- _WHAT IS REQUIRED_: Leaving out all pictures, return the records word for word.

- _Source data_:
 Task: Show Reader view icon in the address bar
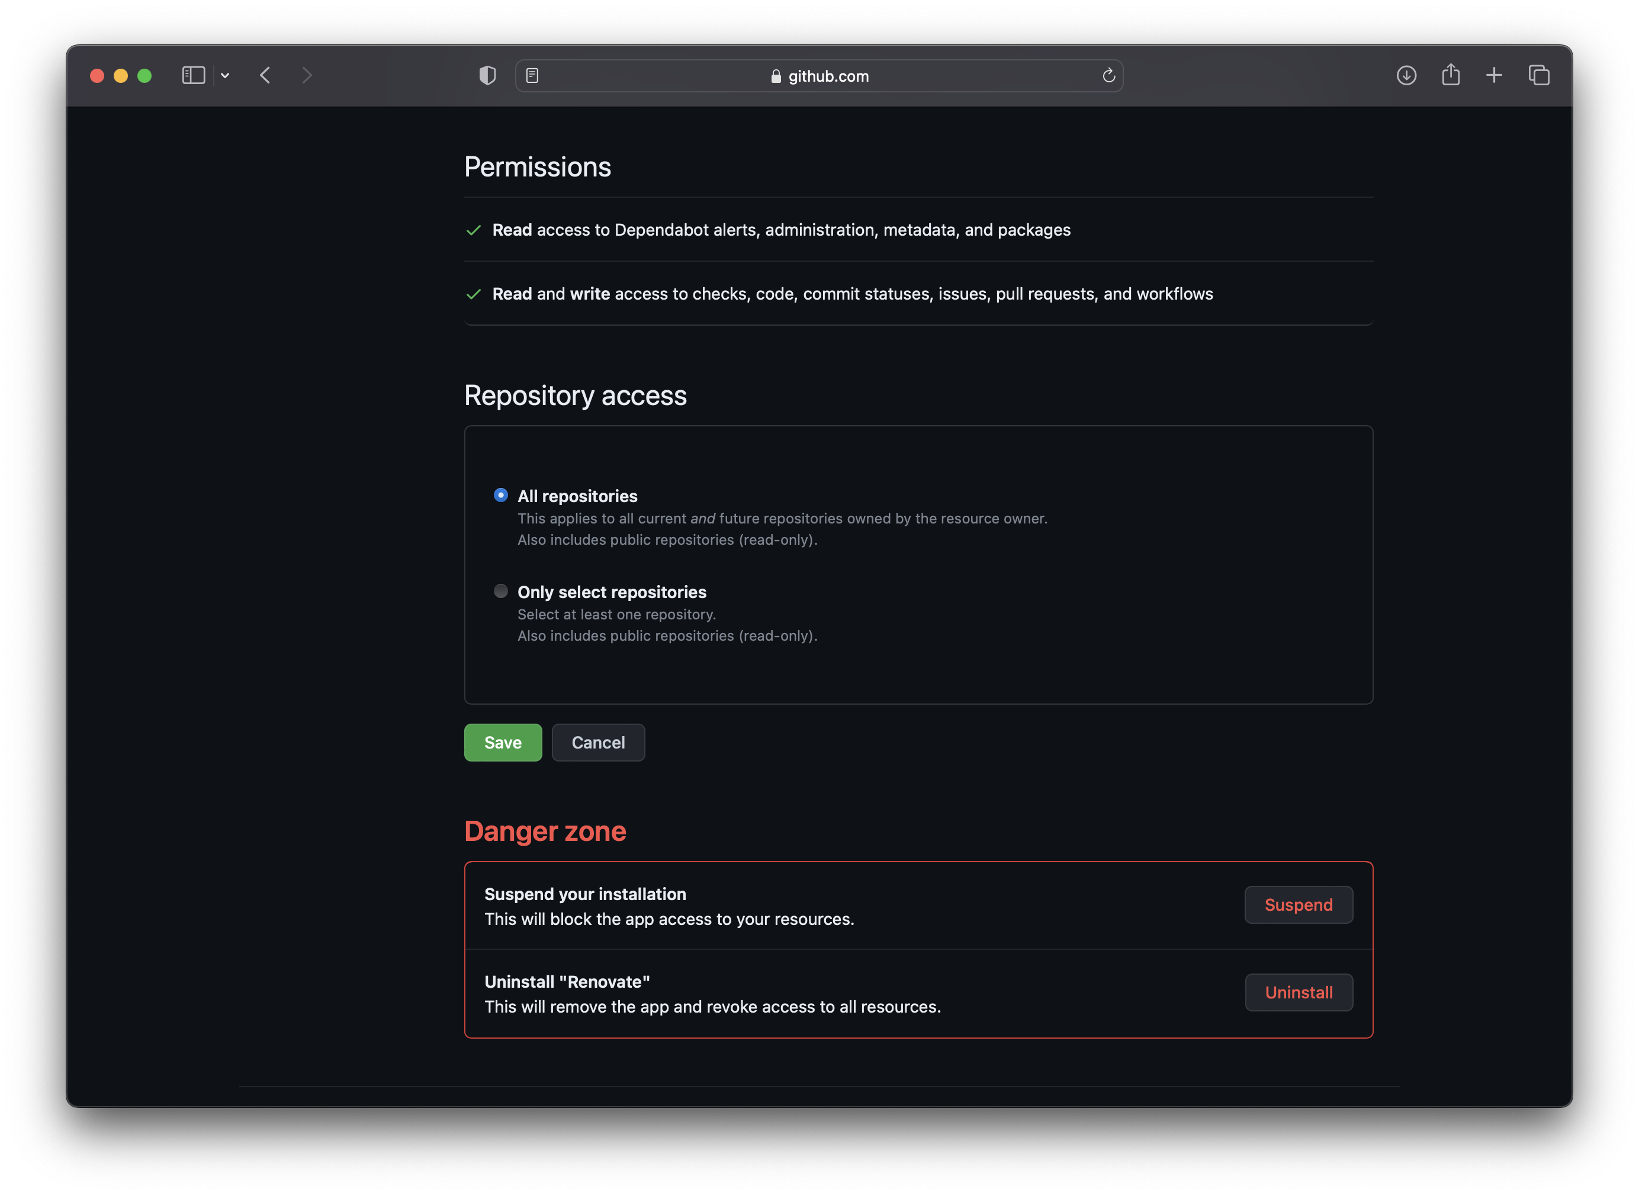pos(532,75)
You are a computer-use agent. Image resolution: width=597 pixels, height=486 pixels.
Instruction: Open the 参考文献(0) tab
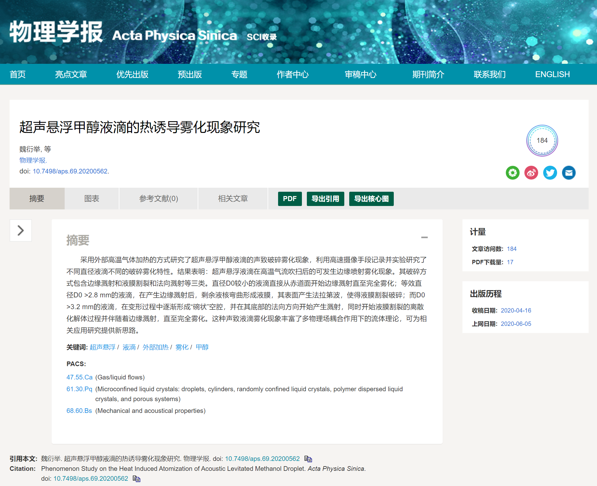click(x=158, y=199)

- _YOUR RESPONSE_:
 Task: Show Reader view icon in the address bar
pos(532,75)
You are a computer-use agent. Image resolution: width=597 pixels, height=486 pixels.
Instruction: Open the 参考文献(0) tab
click(x=158, y=199)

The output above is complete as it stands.